Does Snoring Time Always Reflect the Severity of Obstructive Sleep Apnea?

Author information

1
1 Department of Otorhinolaryngology-Head and Neck Surgery, Korea University College of Medicine, Korea University Ansan Hospital, Ansan, Korea.
2
3 Department of Otorhinolaryngology-Head and Neck Surgery, Korea University College of Medicine, Korea University Anam Hospital, Seoul, Korea.
3
2 Department of Otorhinolaryngology-Head and Neck Surgery, Korea University College of Medicine, Korea University Guro Hospital, Seoul, Korea.

Abstract

OBJECTIVES:

Although it is commonly believed that the degree of snoring reflects the severity of obstructive sleep apnea (OSA), there is often a mismatch between the improvement in OSA and the decrease of snoring time following OSA treatment. The aim of this study was to determine the relationship between OSA severity and snoring time.

METHODS:

A total of 280 subjects who complained of snoring were divided by apnea-hypopnea index (AHI) into 5 groups. The snoring rate (the amount of sleep time spent snoring divided by the total sleep time) and the clinical data including polysomnographic findings were compared and analyzed.

RESULTS:

There was no significant correlation between AHI and snoring rate (r = -0.038, P = .524). The snoring rate in the control group was significantly lower than that in the moderate ( P < .001) and severe ( P = .003) groups. The snoring rate in the very severe group was significantly lower than those in the mild ( P < .001), moderate ( P < .001), and severe ( P < .001) groups.
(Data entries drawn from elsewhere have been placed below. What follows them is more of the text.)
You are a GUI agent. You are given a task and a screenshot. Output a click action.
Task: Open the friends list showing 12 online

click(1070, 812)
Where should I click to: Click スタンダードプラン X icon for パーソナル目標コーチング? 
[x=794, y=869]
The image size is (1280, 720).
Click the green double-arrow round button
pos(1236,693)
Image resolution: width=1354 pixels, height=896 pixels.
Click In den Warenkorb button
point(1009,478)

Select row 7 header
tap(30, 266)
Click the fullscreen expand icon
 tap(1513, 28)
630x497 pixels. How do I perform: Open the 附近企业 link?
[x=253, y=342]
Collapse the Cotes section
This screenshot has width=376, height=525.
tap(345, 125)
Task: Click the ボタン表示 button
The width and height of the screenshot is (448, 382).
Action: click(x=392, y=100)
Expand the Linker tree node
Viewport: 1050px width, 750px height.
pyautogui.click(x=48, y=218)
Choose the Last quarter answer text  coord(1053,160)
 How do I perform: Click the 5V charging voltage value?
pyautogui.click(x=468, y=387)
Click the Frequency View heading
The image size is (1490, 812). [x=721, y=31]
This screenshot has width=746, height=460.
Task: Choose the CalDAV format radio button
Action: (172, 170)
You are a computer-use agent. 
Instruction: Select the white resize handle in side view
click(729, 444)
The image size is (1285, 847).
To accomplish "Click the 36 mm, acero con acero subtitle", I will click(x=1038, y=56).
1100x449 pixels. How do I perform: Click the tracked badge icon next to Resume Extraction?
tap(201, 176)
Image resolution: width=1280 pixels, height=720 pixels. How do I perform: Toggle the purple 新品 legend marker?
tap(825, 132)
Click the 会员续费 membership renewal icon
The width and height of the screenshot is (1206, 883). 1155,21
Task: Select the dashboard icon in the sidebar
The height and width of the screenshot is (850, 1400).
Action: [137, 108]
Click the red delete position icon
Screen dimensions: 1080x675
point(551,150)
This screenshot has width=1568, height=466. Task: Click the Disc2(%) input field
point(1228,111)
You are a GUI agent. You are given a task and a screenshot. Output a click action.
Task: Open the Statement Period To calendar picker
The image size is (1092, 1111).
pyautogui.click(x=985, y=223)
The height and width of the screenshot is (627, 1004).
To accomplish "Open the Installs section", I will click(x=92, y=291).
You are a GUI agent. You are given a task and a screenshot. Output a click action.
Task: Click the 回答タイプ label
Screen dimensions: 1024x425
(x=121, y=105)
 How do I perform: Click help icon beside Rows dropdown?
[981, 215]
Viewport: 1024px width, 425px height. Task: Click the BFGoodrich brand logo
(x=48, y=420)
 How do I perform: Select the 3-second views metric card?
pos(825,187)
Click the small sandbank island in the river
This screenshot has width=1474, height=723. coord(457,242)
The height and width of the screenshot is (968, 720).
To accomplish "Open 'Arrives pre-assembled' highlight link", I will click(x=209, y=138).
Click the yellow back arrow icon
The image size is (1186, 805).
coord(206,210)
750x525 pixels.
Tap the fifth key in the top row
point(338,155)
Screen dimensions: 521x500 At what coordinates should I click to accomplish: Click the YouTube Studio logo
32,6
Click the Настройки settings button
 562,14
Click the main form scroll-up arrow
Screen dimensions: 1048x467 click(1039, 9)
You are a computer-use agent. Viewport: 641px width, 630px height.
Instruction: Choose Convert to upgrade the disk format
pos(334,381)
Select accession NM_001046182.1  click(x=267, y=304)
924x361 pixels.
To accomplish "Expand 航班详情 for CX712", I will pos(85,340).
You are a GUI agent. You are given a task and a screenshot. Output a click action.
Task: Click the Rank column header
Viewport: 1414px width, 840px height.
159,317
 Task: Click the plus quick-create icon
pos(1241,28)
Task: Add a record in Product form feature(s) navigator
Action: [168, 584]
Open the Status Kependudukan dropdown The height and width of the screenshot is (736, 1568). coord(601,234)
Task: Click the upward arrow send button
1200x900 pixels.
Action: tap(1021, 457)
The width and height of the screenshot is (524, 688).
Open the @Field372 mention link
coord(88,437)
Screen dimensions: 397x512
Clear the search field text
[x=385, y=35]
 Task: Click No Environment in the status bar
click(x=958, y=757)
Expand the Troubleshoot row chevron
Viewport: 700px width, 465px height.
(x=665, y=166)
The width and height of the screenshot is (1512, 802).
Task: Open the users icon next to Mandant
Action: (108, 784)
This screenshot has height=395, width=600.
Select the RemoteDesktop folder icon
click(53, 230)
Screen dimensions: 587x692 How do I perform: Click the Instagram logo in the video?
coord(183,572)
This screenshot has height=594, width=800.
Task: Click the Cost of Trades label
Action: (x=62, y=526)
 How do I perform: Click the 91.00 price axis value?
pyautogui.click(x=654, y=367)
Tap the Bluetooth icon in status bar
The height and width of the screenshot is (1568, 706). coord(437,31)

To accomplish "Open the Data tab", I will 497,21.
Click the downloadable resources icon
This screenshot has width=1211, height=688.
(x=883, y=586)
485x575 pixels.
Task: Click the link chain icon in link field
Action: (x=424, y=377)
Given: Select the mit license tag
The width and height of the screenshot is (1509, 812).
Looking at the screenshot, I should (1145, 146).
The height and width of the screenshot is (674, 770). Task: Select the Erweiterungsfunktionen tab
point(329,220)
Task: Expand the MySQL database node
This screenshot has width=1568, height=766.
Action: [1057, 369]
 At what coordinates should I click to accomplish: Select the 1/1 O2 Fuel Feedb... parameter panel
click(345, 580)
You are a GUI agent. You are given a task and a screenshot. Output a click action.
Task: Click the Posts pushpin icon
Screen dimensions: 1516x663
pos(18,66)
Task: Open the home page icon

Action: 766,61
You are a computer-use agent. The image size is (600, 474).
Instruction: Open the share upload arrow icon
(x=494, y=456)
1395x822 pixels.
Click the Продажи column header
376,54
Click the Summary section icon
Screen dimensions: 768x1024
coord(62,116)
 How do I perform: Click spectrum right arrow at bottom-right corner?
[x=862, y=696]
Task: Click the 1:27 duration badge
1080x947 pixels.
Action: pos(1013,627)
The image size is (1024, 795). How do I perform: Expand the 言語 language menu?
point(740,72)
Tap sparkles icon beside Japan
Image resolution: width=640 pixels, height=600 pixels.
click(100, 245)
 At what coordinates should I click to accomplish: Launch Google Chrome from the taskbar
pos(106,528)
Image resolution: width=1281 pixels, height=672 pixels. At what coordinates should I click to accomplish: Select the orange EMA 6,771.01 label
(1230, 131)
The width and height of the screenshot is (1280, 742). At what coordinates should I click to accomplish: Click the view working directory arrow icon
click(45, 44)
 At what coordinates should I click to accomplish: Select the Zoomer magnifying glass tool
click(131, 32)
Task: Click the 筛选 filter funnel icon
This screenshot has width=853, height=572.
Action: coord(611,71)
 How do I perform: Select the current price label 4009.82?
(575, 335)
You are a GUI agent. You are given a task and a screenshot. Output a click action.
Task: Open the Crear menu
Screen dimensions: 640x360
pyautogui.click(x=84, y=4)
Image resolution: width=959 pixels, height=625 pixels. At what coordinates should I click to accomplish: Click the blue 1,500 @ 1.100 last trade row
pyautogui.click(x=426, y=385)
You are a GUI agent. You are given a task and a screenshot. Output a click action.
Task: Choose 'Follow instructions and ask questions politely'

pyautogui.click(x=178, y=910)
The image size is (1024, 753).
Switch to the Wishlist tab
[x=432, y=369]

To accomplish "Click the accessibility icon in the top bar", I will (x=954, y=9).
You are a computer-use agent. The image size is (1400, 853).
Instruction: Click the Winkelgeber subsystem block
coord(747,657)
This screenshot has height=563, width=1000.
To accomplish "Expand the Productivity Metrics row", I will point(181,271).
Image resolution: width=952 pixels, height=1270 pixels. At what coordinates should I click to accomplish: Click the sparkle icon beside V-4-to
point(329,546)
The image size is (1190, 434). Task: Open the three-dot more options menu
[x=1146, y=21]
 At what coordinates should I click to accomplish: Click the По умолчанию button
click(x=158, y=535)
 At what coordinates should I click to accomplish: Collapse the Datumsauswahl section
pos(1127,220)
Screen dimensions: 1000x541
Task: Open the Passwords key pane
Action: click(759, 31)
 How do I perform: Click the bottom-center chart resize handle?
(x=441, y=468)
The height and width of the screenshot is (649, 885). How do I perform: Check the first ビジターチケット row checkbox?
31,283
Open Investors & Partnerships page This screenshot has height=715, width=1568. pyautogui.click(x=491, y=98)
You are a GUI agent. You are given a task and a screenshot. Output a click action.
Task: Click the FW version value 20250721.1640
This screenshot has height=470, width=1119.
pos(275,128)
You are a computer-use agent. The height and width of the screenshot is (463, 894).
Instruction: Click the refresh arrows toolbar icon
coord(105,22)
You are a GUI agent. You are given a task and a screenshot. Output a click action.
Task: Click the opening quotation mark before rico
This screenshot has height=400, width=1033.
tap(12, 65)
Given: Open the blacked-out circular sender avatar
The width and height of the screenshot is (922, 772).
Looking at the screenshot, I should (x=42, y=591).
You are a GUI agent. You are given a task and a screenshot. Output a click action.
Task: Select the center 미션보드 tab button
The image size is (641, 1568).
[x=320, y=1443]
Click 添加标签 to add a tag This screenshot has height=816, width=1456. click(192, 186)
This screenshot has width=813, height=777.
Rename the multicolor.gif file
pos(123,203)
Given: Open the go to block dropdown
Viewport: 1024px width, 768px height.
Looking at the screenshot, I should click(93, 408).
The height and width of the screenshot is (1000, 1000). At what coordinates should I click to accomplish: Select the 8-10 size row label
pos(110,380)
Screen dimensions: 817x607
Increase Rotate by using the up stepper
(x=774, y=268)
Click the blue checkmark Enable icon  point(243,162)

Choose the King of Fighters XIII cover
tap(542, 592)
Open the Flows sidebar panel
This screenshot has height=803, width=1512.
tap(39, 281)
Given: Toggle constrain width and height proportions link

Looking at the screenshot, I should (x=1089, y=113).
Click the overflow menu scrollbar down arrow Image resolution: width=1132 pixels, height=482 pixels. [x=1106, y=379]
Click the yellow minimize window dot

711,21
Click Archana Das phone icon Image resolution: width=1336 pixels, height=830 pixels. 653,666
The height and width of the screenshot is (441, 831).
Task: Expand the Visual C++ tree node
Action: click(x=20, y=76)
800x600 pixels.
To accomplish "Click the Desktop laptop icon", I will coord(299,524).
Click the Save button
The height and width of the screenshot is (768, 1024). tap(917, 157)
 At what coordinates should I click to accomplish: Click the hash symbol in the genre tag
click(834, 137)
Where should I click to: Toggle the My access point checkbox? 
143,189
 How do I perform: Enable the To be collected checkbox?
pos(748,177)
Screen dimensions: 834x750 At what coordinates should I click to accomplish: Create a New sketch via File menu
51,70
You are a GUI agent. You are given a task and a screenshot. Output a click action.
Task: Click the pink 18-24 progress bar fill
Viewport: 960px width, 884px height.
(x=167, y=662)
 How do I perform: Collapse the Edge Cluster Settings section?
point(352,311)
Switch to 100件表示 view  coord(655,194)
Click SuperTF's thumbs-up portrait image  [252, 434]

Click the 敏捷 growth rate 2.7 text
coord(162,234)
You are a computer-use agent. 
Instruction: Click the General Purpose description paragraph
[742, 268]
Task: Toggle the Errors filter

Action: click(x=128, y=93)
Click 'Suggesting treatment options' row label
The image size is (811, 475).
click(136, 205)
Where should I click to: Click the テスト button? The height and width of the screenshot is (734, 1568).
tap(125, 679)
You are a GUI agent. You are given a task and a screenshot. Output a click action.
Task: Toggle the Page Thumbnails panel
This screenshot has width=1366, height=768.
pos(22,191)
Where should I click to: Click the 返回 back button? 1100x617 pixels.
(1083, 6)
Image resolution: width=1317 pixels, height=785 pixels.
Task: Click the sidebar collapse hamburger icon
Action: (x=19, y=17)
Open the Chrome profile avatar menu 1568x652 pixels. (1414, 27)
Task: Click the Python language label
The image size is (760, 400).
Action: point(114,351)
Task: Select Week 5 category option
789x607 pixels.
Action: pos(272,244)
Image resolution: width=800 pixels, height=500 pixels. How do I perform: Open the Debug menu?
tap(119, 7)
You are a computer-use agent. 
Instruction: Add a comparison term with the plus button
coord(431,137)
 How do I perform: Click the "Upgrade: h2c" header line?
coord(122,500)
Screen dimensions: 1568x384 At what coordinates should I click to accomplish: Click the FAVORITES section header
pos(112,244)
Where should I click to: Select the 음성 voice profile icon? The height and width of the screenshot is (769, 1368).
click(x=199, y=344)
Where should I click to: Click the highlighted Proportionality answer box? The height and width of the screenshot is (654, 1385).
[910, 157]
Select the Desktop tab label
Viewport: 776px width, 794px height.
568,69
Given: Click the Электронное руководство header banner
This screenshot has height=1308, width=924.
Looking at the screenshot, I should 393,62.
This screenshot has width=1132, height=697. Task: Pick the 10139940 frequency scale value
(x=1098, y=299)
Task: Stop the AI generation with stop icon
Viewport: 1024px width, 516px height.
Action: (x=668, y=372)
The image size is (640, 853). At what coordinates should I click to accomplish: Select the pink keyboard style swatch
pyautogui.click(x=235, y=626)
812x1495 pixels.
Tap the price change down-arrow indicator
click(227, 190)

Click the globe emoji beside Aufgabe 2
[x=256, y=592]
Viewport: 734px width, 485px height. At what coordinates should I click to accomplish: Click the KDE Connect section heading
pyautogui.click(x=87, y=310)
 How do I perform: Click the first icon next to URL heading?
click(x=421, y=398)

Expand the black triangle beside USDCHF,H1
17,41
However, there was no significant difference between snoring rates in the control group and the very severe group ( P = .832).

CONCLUSIONS:

The change in snoring rate according to the severity of AHI showed an inverted U-shaped pattern, with a peak in the moderate OSA group.

KEYWORDS:

obstructive sleep apnea; polysomnography; sleep apnea; sleep disordered breathing; snoring

PMID:
28831834
DOI:
10.1177/0003489417727014
[Indexed for MEDLINE]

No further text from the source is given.